(Stored records)

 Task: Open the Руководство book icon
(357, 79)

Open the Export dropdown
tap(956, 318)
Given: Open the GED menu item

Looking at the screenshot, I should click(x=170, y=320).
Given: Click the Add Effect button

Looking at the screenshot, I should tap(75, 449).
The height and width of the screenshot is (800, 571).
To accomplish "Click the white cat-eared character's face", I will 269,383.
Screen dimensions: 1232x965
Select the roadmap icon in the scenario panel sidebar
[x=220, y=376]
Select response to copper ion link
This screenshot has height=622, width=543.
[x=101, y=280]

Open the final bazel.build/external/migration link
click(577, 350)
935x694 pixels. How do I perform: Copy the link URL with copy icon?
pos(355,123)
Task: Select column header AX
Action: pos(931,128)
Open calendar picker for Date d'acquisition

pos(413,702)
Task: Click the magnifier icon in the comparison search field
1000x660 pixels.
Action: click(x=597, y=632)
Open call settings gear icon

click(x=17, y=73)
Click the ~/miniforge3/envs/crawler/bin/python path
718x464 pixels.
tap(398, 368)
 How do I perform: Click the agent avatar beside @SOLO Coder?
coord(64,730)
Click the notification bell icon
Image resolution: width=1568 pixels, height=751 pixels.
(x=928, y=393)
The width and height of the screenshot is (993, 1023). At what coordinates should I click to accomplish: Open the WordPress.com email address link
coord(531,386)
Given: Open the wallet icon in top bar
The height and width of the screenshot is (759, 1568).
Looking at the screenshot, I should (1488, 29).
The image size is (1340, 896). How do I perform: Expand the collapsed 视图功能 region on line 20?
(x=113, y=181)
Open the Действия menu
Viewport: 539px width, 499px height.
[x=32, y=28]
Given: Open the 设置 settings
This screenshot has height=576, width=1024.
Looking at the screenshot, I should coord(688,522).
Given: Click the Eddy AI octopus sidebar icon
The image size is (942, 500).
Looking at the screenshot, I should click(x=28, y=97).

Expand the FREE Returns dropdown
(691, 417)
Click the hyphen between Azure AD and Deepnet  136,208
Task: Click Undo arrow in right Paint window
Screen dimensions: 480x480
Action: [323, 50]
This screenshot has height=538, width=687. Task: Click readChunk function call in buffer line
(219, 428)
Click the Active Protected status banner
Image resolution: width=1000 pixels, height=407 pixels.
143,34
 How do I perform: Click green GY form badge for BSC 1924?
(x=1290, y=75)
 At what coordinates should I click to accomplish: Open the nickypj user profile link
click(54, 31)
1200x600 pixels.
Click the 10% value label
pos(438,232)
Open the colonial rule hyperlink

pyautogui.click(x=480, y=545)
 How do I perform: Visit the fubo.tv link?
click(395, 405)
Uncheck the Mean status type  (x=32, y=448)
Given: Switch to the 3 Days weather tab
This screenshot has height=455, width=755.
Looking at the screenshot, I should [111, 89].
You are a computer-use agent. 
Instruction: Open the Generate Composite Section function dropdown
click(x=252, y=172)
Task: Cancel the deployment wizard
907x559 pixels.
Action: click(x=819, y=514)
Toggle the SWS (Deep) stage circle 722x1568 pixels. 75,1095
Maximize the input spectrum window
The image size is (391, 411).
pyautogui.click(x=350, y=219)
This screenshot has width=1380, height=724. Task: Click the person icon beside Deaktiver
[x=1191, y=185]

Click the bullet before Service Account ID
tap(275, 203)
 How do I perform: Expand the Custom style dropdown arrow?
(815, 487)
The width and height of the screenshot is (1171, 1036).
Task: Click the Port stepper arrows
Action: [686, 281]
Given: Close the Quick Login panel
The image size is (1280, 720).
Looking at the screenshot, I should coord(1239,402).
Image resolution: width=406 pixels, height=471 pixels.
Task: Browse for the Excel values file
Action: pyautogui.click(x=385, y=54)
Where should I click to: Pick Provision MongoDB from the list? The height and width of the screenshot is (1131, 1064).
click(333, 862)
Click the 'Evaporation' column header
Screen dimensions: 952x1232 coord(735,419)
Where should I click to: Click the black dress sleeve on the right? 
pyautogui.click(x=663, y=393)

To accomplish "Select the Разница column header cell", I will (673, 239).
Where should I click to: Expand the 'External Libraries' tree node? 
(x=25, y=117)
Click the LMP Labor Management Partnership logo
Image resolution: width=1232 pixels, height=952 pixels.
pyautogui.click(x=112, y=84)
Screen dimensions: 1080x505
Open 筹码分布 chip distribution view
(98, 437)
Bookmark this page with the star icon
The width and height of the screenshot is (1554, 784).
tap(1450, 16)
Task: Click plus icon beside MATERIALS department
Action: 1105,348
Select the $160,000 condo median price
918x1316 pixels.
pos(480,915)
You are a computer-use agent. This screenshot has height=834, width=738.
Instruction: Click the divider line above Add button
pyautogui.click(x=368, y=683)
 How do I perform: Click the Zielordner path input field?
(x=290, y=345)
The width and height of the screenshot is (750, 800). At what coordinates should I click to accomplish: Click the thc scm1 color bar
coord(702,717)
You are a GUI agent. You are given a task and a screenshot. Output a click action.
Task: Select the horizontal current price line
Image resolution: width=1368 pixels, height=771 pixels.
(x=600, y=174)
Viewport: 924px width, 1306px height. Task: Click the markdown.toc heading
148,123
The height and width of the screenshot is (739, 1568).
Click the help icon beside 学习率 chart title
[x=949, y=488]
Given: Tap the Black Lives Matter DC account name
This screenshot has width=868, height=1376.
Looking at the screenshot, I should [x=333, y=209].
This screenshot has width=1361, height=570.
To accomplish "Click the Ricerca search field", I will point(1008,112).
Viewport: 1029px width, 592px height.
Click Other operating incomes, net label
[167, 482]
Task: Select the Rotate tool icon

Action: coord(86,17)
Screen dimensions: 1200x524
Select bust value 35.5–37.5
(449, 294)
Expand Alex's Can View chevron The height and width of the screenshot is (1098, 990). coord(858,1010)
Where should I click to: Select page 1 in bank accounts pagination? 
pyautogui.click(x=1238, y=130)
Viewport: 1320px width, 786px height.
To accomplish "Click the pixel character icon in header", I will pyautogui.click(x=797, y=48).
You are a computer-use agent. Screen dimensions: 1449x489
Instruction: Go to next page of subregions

== ACTION ITEM ==
Show all lines from the entries that hold "will".

== ANSWER SECTION ==
To accomplish "Click the white cat-eared character's face", I will 269,383.
To accomplish "Select the Разница column header cell", I will (673, 239).
To accomplish "Click the Ricerca search field", I will point(1008,112).
To accomplish "Click the pixel character icon in header", I will pyautogui.click(x=797, y=48).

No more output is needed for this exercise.